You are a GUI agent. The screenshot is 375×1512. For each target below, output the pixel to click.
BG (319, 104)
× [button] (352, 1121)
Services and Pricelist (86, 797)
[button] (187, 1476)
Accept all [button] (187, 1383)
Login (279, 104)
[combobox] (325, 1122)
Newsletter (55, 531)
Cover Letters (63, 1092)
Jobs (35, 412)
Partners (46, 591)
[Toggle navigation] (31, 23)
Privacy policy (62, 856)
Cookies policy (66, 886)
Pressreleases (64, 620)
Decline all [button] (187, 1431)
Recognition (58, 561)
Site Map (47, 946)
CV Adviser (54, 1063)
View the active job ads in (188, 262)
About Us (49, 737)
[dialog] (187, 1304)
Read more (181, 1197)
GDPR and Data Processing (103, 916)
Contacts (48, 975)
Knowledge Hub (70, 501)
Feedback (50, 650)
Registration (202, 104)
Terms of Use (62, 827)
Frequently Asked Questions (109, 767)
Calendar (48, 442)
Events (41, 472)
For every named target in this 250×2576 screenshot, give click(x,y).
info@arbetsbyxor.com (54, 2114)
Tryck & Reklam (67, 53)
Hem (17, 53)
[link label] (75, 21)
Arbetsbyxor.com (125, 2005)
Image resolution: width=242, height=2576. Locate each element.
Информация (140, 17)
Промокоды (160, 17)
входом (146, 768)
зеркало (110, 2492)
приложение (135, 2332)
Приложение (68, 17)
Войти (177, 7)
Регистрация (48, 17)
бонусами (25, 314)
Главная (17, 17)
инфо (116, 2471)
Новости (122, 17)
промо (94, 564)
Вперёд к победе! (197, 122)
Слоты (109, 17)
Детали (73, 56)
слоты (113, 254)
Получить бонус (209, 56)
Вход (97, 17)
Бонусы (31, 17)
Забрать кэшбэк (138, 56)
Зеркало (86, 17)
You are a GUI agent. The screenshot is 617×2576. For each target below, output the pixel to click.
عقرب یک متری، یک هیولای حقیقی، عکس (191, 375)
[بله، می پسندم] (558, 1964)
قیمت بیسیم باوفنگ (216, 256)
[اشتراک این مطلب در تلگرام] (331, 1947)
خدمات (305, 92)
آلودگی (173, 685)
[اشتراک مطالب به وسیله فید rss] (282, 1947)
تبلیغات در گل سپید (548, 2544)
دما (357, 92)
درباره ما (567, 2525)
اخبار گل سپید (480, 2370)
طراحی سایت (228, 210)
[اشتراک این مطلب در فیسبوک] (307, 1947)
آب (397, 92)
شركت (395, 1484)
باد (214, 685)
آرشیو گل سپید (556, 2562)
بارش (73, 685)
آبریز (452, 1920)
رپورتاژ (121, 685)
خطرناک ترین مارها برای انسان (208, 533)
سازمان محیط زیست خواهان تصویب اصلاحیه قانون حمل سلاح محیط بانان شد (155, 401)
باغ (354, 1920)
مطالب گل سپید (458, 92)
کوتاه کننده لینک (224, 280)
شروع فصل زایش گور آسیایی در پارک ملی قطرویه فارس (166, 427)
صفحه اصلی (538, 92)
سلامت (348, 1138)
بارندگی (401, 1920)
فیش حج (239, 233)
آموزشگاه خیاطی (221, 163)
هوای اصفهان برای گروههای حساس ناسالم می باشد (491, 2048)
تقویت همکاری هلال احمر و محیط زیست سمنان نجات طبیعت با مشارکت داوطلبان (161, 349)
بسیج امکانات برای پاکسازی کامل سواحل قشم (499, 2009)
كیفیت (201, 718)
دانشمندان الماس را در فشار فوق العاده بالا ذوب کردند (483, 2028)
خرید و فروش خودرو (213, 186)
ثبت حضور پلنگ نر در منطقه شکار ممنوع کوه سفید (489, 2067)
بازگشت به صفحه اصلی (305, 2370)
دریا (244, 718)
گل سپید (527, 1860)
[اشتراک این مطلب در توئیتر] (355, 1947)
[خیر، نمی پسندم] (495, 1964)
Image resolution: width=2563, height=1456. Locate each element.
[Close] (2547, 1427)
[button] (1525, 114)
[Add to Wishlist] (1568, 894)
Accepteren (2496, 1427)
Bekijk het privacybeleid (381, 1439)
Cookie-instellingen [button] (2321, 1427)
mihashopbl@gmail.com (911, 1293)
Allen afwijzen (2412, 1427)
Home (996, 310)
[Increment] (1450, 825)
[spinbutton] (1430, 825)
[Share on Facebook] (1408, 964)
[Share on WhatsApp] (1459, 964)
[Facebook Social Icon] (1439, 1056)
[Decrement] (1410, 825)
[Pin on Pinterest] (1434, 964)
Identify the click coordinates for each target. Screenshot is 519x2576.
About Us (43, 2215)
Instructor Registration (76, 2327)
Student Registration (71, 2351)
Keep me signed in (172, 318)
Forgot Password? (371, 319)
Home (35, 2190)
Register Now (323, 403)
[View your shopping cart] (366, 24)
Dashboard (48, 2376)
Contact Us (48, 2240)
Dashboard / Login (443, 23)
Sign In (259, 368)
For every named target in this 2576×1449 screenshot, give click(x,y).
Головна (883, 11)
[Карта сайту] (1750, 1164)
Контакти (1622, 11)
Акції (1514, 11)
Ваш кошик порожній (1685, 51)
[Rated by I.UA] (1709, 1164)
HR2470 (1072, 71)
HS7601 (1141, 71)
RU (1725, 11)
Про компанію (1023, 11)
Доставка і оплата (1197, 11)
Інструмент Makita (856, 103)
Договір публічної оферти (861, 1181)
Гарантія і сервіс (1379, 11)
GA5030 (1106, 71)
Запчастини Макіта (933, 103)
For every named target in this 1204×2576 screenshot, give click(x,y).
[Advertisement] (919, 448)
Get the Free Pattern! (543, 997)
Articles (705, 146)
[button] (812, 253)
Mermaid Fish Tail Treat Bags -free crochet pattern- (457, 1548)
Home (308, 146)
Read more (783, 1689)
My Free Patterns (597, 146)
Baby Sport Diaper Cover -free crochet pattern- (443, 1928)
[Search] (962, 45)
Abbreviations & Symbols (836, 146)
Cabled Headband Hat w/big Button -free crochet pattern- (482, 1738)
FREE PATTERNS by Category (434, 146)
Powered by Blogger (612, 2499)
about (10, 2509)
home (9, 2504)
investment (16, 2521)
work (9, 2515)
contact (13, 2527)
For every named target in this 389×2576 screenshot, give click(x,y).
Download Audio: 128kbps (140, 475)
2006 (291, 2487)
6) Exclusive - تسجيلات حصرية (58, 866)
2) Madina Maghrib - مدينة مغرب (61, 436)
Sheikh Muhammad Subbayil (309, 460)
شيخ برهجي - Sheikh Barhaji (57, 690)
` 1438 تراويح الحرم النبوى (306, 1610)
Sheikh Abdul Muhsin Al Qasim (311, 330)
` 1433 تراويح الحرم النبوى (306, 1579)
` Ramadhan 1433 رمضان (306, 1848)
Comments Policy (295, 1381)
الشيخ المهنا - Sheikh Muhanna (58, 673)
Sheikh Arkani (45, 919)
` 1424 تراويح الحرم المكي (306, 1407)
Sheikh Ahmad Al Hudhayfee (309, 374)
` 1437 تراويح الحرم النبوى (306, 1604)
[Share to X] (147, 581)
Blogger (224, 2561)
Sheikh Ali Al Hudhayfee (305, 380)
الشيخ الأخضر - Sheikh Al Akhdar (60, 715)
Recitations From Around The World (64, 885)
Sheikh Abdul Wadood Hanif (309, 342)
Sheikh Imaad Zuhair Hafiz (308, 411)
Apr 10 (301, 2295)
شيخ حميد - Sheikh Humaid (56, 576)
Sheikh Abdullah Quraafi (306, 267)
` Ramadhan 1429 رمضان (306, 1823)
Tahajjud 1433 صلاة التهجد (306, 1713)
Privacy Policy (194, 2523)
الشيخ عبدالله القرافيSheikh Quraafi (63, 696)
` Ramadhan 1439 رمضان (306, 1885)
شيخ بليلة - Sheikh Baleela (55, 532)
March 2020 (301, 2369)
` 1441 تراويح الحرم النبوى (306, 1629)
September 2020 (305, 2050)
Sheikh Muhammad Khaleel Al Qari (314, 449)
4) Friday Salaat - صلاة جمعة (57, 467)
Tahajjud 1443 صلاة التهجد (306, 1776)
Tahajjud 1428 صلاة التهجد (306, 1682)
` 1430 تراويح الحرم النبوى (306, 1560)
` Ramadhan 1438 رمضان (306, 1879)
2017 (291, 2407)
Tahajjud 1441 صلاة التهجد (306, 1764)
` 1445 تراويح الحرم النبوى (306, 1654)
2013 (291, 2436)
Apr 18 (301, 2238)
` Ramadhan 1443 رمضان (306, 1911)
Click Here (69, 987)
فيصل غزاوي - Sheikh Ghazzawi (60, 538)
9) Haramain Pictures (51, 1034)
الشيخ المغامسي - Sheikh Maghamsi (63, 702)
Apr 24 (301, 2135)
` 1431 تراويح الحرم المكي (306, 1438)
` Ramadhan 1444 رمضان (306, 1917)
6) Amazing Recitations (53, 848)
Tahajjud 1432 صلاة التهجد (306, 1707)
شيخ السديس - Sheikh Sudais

§ **Task details**:
Look in the material above for the line with "Services and Pricelist (86, 797)" and the line with "Decline all [button] (187, 1431)", and transcribe exactly those lines and all lines between them, nothing more.

§ **Output of the task**:
Services and Pricelist (86, 797)
[button] (187, 1476)
Accept all [button] (187, 1383)
Login (279, 104)
[combobox] (325, 1122)
Newsletter (55, 531)
Cover Letters (63, 1092)
Jobs (35, 412)
Partners (46, 591)
[Toggle navigation] (31, 23)
Privacy policy (62, 856)
Cookies policy (66, 886)
Pressreleases (64, 620)
Decline all [button] (187, 1431)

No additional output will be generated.